Tuesday, 28 July 2020

Bottled Stouts in 1913

When searching for early references to Dark Mild, one I stumbled upon was in a massive catalogue from William Whiteley Ltd., published in 1913.  They billed themselves as "universal providers" and it's no exaggeration.

Bed linen, external blinds, marquees, saddles, furniture handles, mangles, hammers, dog collars, revolvers, model trains, cameras, Russian flags, salad dressing, ham, mushroom spawn, monkeys, coal and beer. In fact, if you want to know the price of just about anything in 1913, this is the place to look. The two volumes run over 1200 pages.

Obviously the beer bit interests me most. Quite a lot of beers are included, mostly draught, but also quite a few bottles.
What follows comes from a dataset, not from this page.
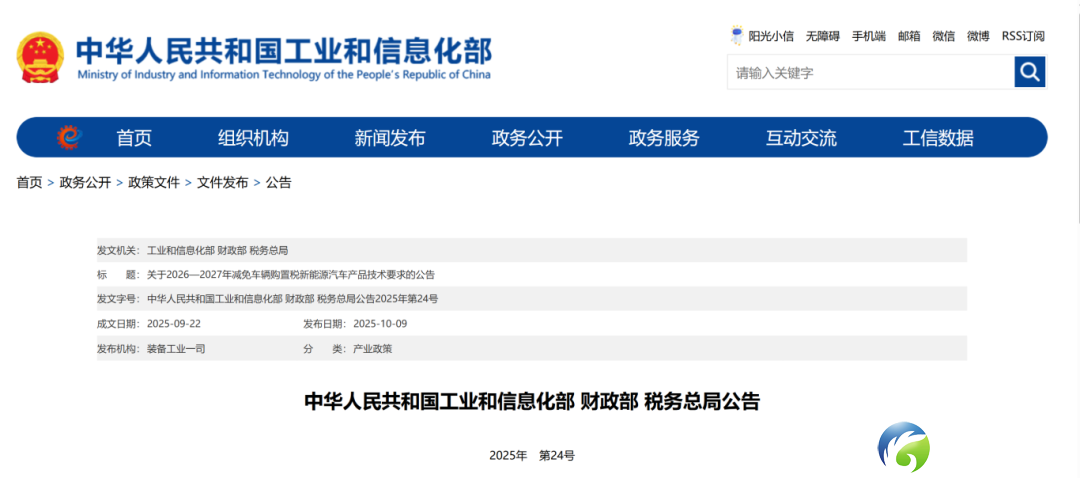This screenshot has height=478, width=1080.
Task: Click the red gear icon in navigation bar
Action: pyautogui.click(x=68, y=137)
There's this little notice at the start of the beer section to remind you of the idiocy of UK licensing laws:

"SPECIAL NOTICE.
Under the conditions of our Licence we cannot supply leas than 3 dozen Imperial Pints; 4 dozen Reputed Pints; 6 dozen Imperial Half-Pints of Bottled Ales and Stout. 2 dozen Reputed Quarts; 4 dozen Reputed Pints of Cyder.
Quantities can be made up, assorted, to suit our Customers' requirements."
While in the revolver section there are no restrictions on sales.
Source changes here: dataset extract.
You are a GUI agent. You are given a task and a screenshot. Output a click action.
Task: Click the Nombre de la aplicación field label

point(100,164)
It also claims: "Any Ale or Stout not quoted in these Lists can be procured at short notice." I'm not sure that's 100% true. I'm betting that they couldn't have got hold of the beer from a tint brewery in rural Scotland.

The bottled Stouts they had as regular offerings were mostly from the London area, with the exception of Usher, Allsopp and Guinness. They mostly look pretty weak, based on the price.
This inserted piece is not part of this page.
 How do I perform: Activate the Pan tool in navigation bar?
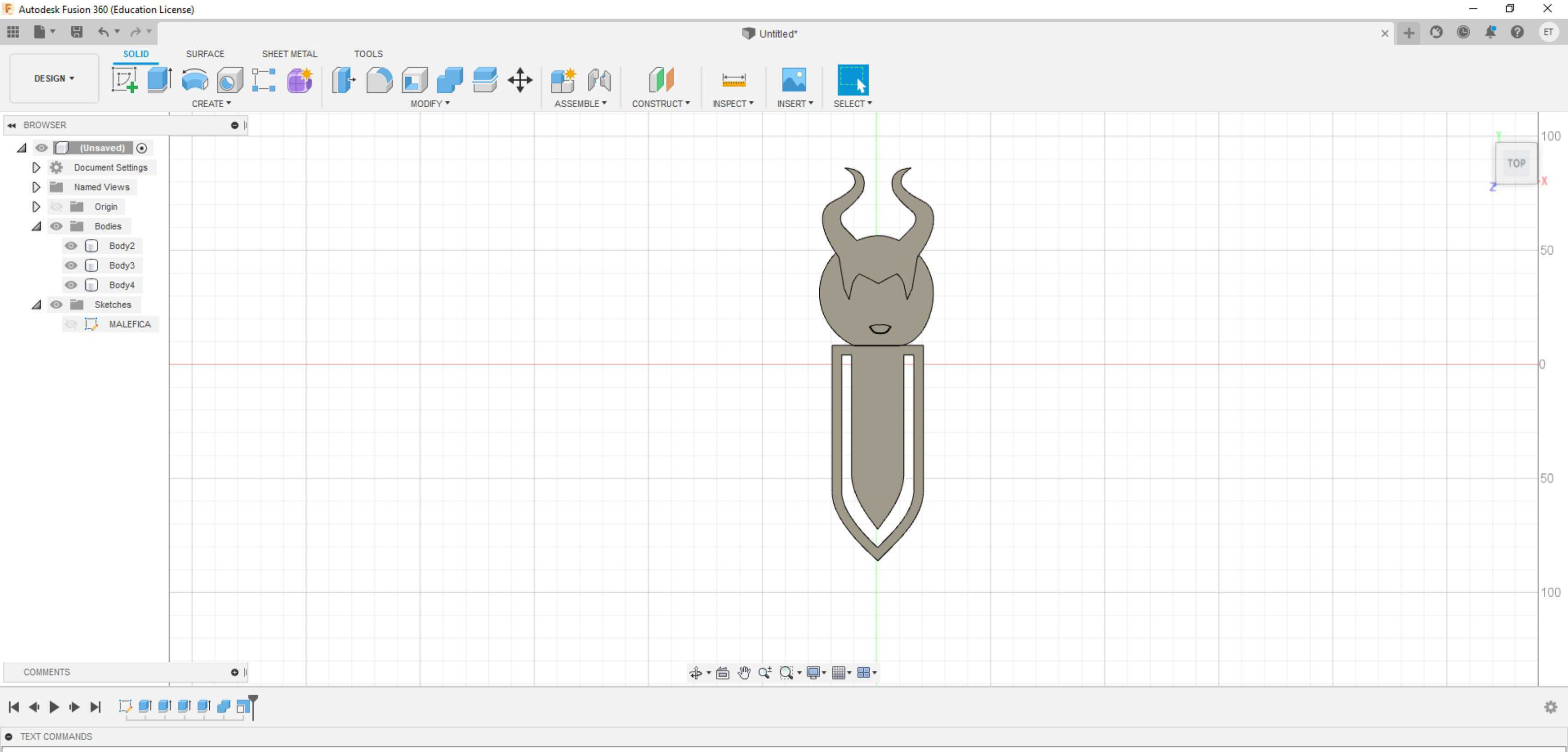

I've assumed that Whitbread Copper is their Porter, and Stout is London Stout.  And that seems to tally with their strength. Draught Porter was 2d per pint and bottled beer sold at a premium. So 2s 6d a dozen (2.5d per pint) is about the cheapest you'd ever expect to see a beer described "Stout".

Guinness is probably the strongest beer in the list. And that wasn't super-strong for a Stout. There  were much stronger ones. For example, Whitbread SS and SSS were 1086º and 1095º, respectively. At just 2d per pint, Whiteley's own brand Brown Stout must have been under 1050º.

Not sure why the Guinness bottled by M.H. Foster was more expensive. They must be the same beer, as Guinness only made Extra Stout and the export version Foreign Extra Stout.


Bottled Stouts in 1913
Brewery Place beer price (per doz) Imperial pint OG
Whiteley London Whiteley’s London Brown Stout 2s
Whiteley London Whiteley’s Nourishing Stout (specially selected)  2s 6d
Whitbread London Whitbread's Cooper  2s 4d 1053
Whitbread London Whitbread's Stout 2s 6d 1054
Usher Devizes Usher’s Court Luncheon Stout 2s 6d
Usher Devizes Usher's Oatmeal Stout 2s 6d
Watney, Combe, Reid London Reid's Stout 3s 6d
Watney, Combe, Reid London Reid's Invalid Stout 3s
Watney, Combe, Reid London Reid’s Family Stout 2s 6d
Sedgwick Watford Sedgwick's Stout 2s 6d
Fremlin Maidstone Fremlin’s Stout, Elephant Brand 2s 6d
Fremlin Maidstone Fremlin’s Oatmeal Stout 2s 6d
Allsopp Burton Allsopp’s Luncheon Stout 2s 6d
Waltham London Waltham’s Brown Stout 2s 6d
Waltham London Waltham's S. N. Stout 3s
Allsopp Burton Allsopp's Special Stout 3s 3d
Raggett London Raggett's Nourishing Stout 4s
Guinness Dublin Guinness’s Extra Double Stout 3s 4d 1074
Guinness Dublin Guinness’s Extra Stout (bottled M. H. Foster & Sons) 4s 1074
Sources:
William Whiteley General Price List October, 1913, Volume 2, page 1196.
Whitbread brewing record held at the London Metropolitan Archives, document number LMA/4453/D/09/107.
Whitbread Gravity book held at the London Metropolitan Archives, document number LMA/4453/D/02/001.